Active: Awesome, man! Did you play any sports in high school?

This question is the real turning point in the conversation. Usually, if the PNM didn’t play any sports in high school, their chances of continuing the conversation for more than a minute longer are slim to none. Also, I hate to be that guy, but tennis and water polo aren’t going to get the PNMs anywhere either. Playing football, basketball, baseball, or soccer is the ticket to finding some sort of commonality with an active, especially if the PNM was actually good at their sport too. 

PNM: I played basketball and soccer, what about you?

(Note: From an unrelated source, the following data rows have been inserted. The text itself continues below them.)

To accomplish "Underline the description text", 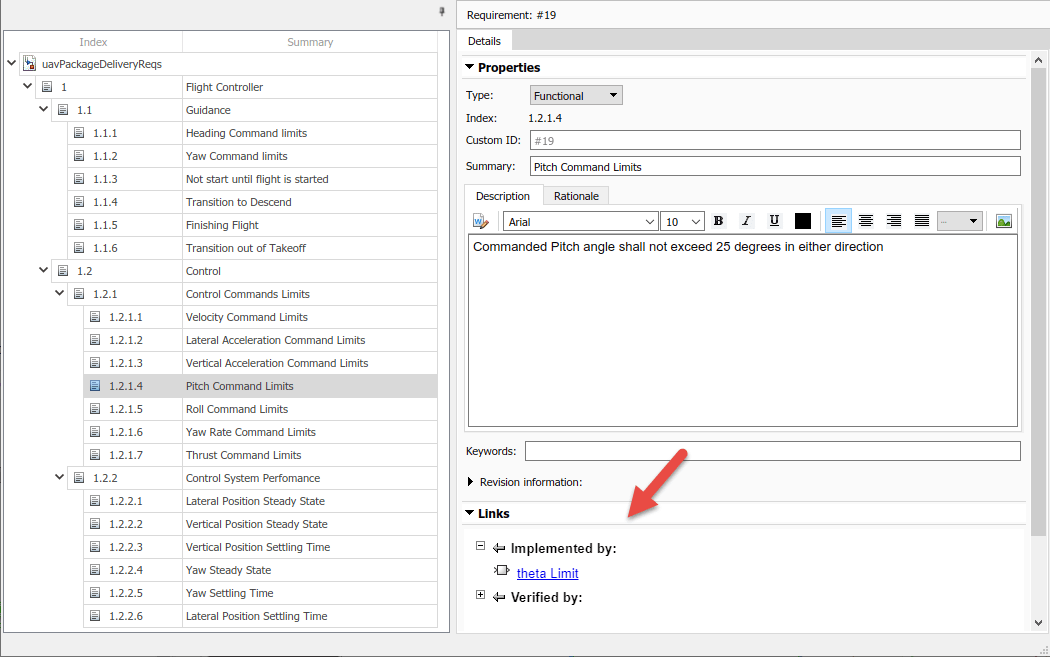I will [x=774, y=221].
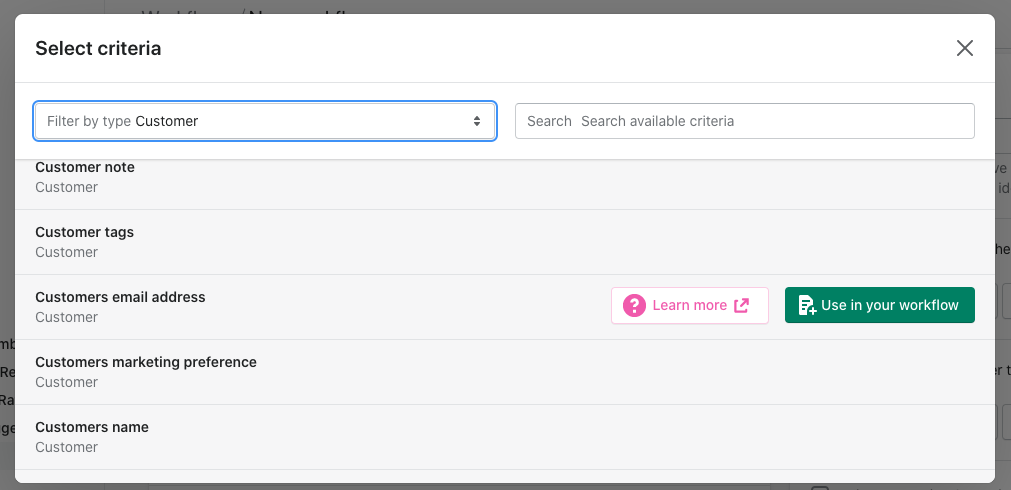Screen dimensions: 1011x490
Task: Select the Customer tags criteria
Action: (505, 242)
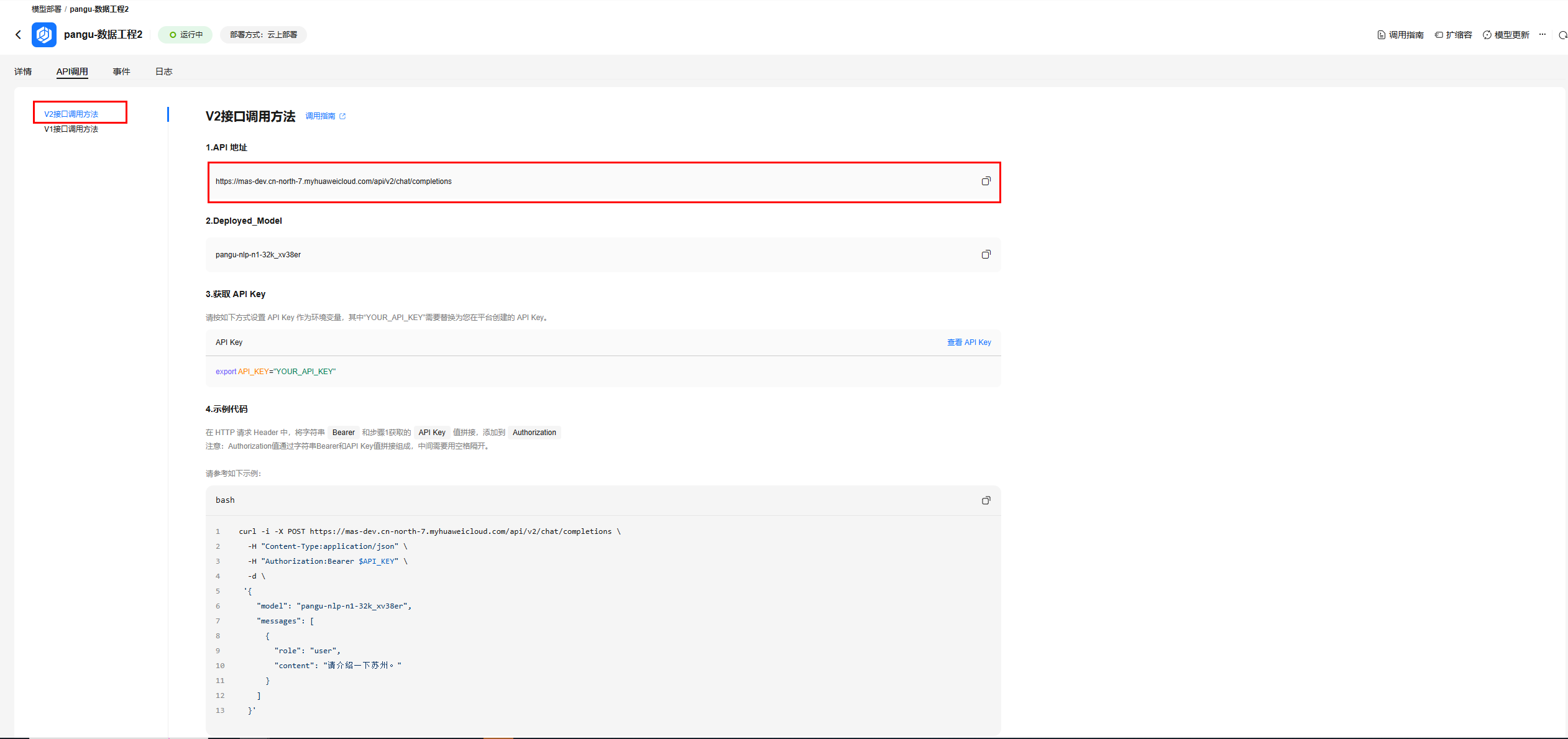Click the pangu model logo icon
The width and height of the screenshot is (1568, 739).
coord(44,35)
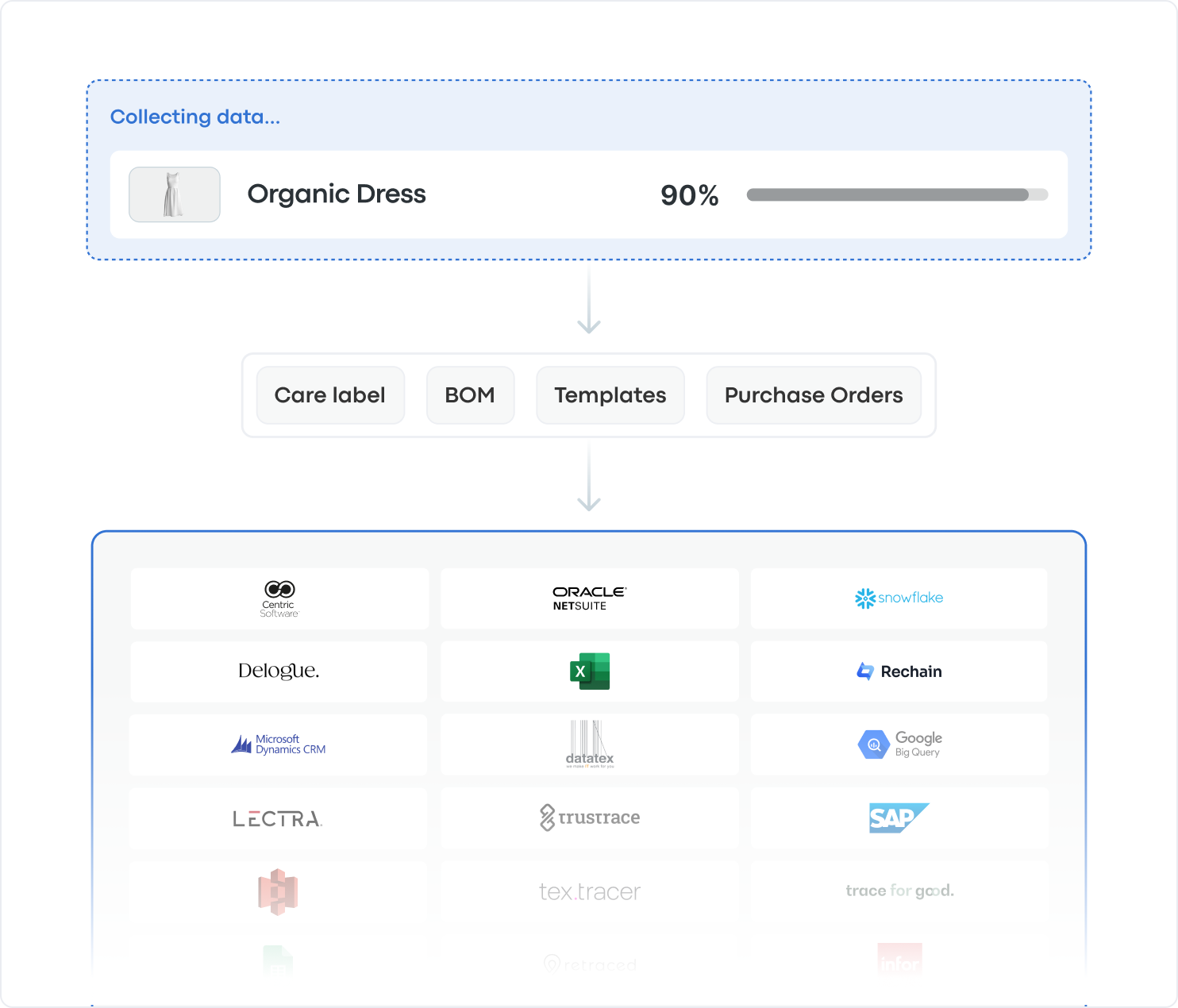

If a PNM can make it this far, this question will be incredibly telling as to what type of guys inhabit the house they are currently rushing. If the active begins to talk about themself in a way that resembles autofellatio (I’d google that on private if I were you), then most of the other people that the PNM talks to at rush will probably be just as douchey. 

Active: I was a three-sport varsity athlete for all four years but blew my knee out senior year, otherwise I would’ve been D1. What makes you think you’re a good fit for [insert fraternity abbreviation]?

There is no right answer to this question. Only wrong ones. As long as the PNM doesn’t mention anything about how they can suck down booze better than every other freshman, their chances of receiving a bid won’t completely be destroyed. However, by the time an active asks a PNM this question, they usually have already made their mind up about this little geed’s chances. After the PNM spews out whatever cookie-cutter response that their friends told them to say, the conversation will inevitably head in one of two directions. 

Option #1

Active: Come with me bro, I’ll introduce you to the rush chair and some other guys. 

This is a very encouraging sign. The active is going out of his way to introduce a certain PNM to way more important people in the fraternity than himself. This PNM might actually have a shot. 

Option #2

Active: It was good talking with you bro, make sure to get your face around. 

In this case, the PNM is likely fucked and should probably check out some other houses so they don’t end up without any options. It might seem a little counterintuitive, but “make sure to get your face around” directly translates to “I hope I never have to talk to you again” in Greek.